What you are asked to do:
Reproduce the part of the listing that opens with the line containing "Viewport: 513px width, 244px" and closes with the line containing "(x=149, y=46)", both ends included. Leave the pictures out.

Entries supplied:
= = = =

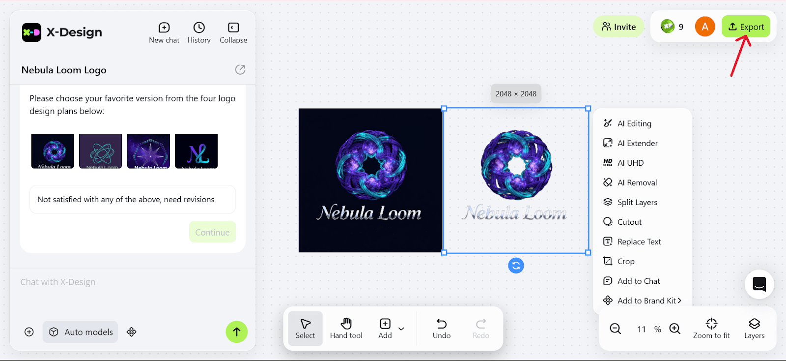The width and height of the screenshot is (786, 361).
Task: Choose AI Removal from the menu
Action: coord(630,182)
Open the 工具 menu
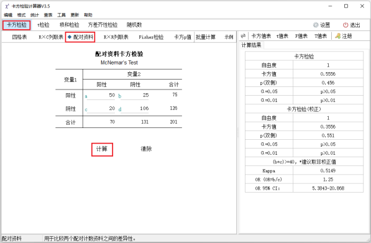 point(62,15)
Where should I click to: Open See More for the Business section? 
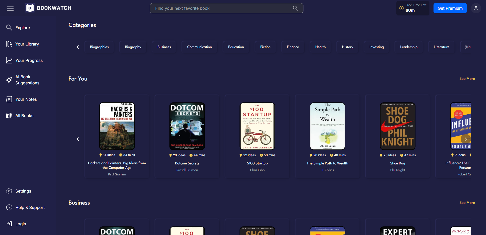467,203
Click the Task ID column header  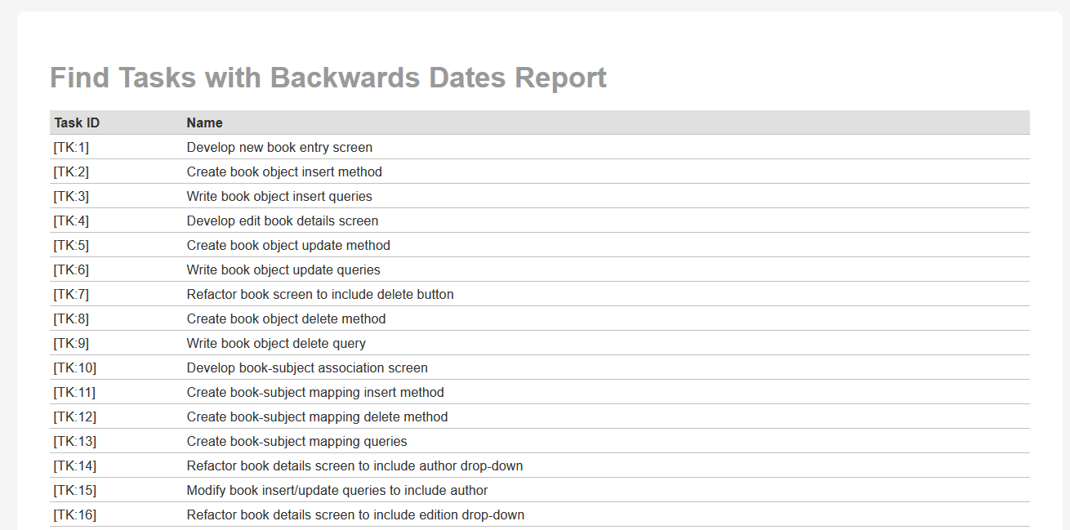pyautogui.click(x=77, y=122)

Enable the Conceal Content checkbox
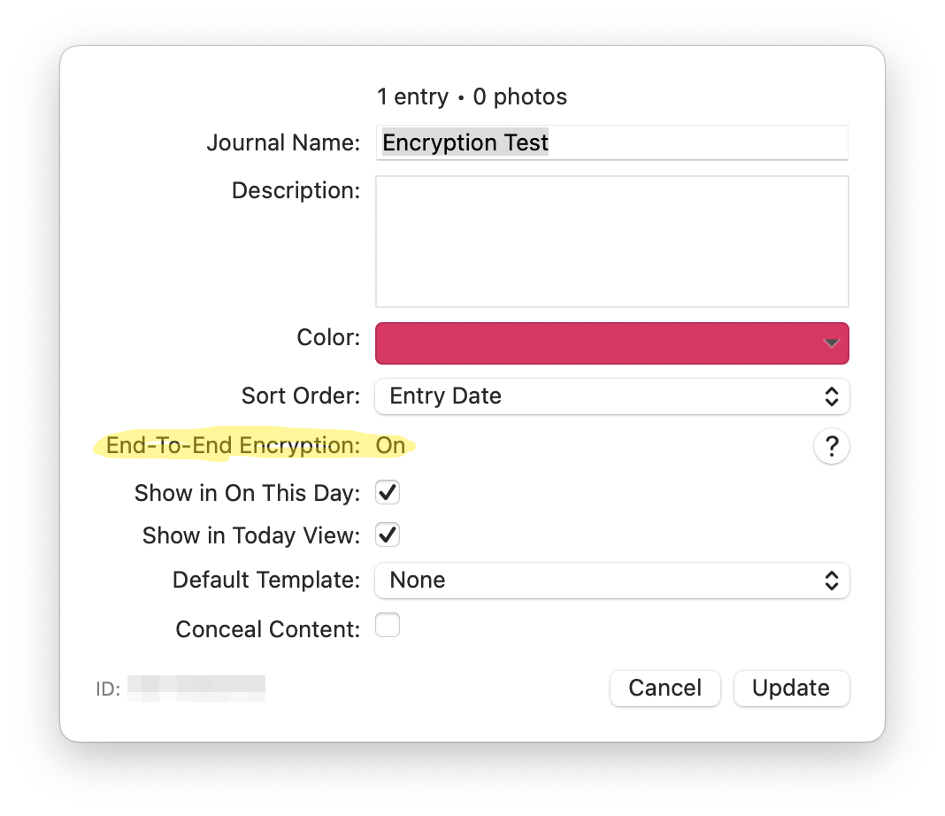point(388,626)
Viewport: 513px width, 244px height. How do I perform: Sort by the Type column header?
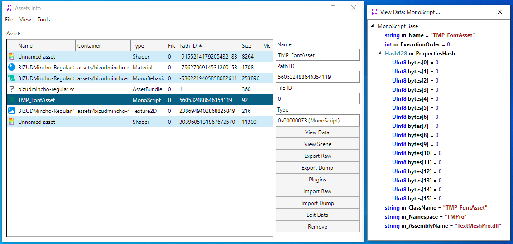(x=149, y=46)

= = = =

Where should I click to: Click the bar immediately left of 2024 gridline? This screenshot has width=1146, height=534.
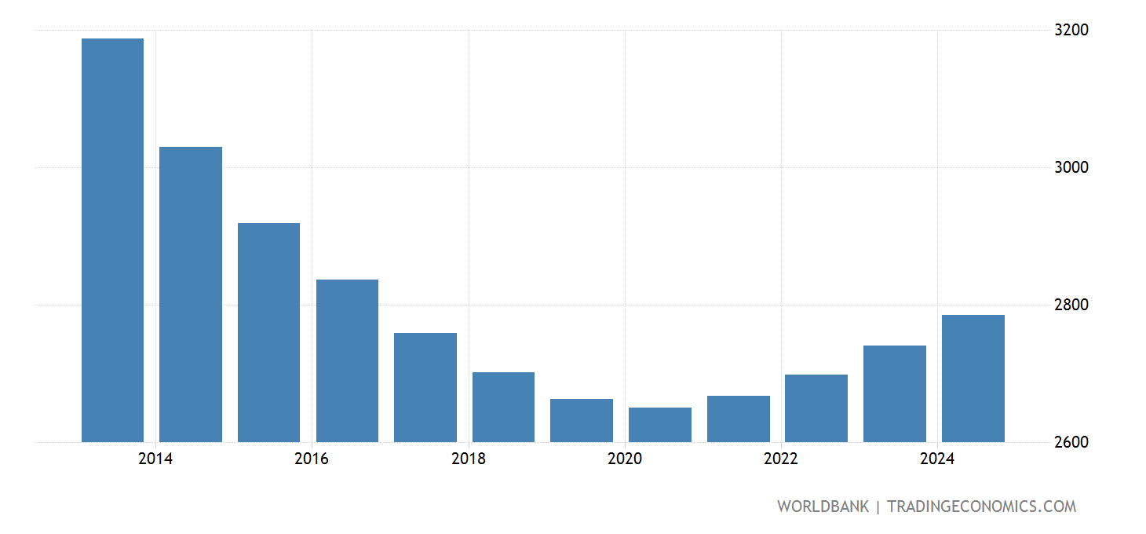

= = = =

Completed exercise:
Viewport: 513px width, 244px height. How do I perform: Sort by the Type column header?
(x=149, y=46)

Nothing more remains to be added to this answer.